The dynamics of business travel are shifting as cities become larger, denser, more commercially diverse – and, of course, more visited.
From the start of the 2020s, numerous Smart City pilot projects will gradually reveal the full scope of urban-digital transformation. For business travellers , this should mean data touchpoints become ubiquitous and contactless throughout each trip.
If the modelling proves correct, Smart Cities will analyse the vast flows of information they generate to balance travel flows in mass spaces, such as airports, train stations and convention centres. Optimised data flows will also enable service providers to tailor experiences in a personal context, such as at a hotel or while exploring the city.
Here are five potential benefits:
Large airports are already combining human behavioural science with sensors and AI to predict passenger flows at peak, shoulder and low periods. This could be used to automatically redirect passengers to areas of the airport experiencing lower foot traffic – and alert connecting services, such as airport-city rail operators and limousine and taxi providers.

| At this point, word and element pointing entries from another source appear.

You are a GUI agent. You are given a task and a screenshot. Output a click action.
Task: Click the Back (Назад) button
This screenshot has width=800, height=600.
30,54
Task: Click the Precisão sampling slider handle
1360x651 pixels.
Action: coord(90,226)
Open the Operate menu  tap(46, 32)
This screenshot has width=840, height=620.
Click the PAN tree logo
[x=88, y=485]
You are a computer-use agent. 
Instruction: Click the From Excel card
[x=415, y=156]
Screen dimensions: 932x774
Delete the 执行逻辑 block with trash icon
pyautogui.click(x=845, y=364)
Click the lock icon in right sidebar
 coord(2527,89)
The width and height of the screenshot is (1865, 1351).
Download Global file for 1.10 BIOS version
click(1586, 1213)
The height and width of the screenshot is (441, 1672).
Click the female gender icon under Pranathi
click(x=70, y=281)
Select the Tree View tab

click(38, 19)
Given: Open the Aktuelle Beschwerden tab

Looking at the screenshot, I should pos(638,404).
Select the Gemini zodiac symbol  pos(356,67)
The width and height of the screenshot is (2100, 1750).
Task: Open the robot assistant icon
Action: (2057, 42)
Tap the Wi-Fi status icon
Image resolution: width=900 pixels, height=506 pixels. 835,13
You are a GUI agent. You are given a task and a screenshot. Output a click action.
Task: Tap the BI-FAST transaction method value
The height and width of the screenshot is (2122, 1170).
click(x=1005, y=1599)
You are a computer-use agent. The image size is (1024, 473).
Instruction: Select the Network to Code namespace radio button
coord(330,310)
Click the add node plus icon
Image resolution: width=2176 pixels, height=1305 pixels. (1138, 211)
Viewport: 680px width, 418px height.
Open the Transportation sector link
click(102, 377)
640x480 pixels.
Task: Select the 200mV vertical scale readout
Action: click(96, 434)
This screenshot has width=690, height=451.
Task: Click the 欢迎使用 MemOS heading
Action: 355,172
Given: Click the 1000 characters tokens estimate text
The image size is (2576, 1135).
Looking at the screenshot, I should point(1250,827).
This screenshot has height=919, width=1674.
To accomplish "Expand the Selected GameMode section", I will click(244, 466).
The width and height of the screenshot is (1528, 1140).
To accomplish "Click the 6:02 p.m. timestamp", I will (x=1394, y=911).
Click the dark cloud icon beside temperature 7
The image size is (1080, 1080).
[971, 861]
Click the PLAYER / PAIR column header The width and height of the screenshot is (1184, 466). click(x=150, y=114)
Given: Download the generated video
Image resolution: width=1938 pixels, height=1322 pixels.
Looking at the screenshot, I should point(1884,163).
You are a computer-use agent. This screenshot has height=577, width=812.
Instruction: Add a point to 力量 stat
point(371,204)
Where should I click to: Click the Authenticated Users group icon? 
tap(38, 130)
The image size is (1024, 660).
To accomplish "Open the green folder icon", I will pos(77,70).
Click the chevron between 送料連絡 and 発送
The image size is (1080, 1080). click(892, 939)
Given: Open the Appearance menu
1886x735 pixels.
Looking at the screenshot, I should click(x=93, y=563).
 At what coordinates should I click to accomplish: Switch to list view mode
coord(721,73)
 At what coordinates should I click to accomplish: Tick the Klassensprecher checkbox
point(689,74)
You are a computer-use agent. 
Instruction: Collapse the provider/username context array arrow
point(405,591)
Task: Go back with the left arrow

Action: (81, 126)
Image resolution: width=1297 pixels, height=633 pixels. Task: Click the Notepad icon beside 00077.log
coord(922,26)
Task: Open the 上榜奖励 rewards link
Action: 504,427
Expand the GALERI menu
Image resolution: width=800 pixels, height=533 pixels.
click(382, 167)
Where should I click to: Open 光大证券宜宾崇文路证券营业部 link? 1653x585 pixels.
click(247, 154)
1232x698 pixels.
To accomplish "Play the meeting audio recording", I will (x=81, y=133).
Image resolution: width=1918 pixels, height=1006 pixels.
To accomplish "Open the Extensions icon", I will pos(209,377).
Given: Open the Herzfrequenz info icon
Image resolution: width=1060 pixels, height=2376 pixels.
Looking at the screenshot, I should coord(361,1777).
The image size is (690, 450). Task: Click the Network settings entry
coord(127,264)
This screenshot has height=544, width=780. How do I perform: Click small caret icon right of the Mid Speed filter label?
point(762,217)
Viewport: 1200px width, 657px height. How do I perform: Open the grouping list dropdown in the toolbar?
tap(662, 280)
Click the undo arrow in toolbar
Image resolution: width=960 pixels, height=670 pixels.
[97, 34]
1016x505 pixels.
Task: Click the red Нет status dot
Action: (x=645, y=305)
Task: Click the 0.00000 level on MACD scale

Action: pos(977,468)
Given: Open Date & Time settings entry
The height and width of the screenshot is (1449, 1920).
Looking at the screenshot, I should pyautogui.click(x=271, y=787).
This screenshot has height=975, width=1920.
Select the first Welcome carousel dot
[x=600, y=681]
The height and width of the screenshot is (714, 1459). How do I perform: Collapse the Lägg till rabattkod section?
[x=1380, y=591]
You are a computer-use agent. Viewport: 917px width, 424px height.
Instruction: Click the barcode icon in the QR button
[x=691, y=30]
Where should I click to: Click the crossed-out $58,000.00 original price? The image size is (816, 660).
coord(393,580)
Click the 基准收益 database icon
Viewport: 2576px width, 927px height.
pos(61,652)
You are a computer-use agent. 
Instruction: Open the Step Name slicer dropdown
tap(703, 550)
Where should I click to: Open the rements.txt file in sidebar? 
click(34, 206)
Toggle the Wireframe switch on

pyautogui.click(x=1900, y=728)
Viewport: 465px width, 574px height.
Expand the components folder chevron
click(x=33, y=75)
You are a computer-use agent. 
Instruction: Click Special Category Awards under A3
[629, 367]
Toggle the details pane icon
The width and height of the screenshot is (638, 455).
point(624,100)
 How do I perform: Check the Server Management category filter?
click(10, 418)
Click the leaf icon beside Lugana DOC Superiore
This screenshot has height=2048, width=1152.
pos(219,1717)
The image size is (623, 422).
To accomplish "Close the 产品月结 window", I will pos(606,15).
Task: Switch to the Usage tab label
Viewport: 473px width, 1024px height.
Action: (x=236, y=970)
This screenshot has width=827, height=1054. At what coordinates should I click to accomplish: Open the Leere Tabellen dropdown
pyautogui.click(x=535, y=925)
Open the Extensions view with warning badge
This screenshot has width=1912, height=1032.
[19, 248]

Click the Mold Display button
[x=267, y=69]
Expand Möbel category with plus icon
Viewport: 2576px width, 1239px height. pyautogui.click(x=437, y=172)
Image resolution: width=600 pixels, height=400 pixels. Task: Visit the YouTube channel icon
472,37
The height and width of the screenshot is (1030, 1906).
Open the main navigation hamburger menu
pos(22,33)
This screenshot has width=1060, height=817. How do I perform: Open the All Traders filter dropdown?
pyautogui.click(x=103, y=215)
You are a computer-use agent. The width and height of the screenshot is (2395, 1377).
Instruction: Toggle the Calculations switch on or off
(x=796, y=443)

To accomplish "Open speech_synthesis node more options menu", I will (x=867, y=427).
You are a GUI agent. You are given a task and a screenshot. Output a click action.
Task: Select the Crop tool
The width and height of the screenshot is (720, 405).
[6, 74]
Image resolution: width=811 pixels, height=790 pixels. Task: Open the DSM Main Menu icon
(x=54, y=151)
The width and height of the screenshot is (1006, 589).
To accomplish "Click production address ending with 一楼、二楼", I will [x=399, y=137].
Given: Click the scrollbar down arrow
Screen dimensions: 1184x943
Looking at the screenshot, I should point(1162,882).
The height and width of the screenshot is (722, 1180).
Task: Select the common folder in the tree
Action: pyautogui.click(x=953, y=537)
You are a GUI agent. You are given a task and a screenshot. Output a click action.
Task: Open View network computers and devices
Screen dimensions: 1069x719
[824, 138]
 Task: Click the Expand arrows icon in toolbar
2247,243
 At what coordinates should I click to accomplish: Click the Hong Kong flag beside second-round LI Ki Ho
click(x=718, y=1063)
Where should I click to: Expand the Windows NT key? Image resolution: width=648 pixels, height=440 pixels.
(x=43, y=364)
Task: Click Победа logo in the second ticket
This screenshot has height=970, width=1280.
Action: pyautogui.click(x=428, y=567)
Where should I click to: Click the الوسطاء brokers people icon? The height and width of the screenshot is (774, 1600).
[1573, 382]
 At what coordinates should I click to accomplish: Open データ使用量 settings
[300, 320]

The real-time integration of road, railway and airport systems data should make travellers better informed, and make route planning more seamless.
Hotels would know the exact moment your passport is swiped at the airport, enabling them to customise the welcome experience depending on whether your arrival is early, on-time or delayed.
Intelligent buildings, such as offices, hotels and convention centres, will effortlessly interact with smartphones and wearable devices to provide access to range of information and services without needing to open an app.
Smart Grids will streamline the management of precious resources like electricity, fuel and water and help reduce the environmental impact of travel.
Critics argue that relying on automation renders travellers more vulnerable to system failures and cyberattacks. Huge investments are being made to prevent such eventualities. However, some glitches may occur, so patience will be crucial – because we will all be travelling to, around and from Smart Cities in the near future.